被爆者団体協議会(被団協)の坪井直氏の祝辞

2005.11.10

11月8日に記した放射能影響研究所(放影研)の記念式で、被爆者団体協議会(被団協)の坪井直氏が行われた祝辞にも、私はショック・複雑骨折に似た感慨を味わい、その気持ちを今なお引きずっていることを記しておきたいと思います。

放影研の前身はABCCといってアメリカの機関であり、被爆者を対象とする研究調査はするけれどもその診療は行わないということで、被爆者の中にはその姿勢に疑問を持ち、協力を拒む方たちも少なくなかったということを聞き及んでいます。1975年に日米両政府の支援の下で財団法人として衣替えをして今日に至っているのですが、被爆者を対象とした調査研究機関としての性格は基本的に変わっていません。

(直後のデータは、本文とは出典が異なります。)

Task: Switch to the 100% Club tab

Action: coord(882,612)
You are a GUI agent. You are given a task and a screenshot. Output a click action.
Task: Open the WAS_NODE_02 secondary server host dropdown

そういう歴史的背景の下で坪井氏の祝辞が行われたと、私は認識しています。坪井氏は率直に、ABCC及び放影研に対して被爆者の中に存在していたわだかまりについて触れられました。その上で坪井氏は、そういうわだかまりが正しいものではなかったという趣旨のことを話され(私は何故か坪井氏の正確な発言を記憶していません。ショックが大きくて、頭がついていかなかったせいだと、今になって思います。坪井氏が行われたのは「わだかまり」という表現ではありませんでしたが、私にはそういう趣旨に感じられました)、放影研の業績を讃えられ、今後の研究にさらに期待する、という趣旨の結びで話を終えられました。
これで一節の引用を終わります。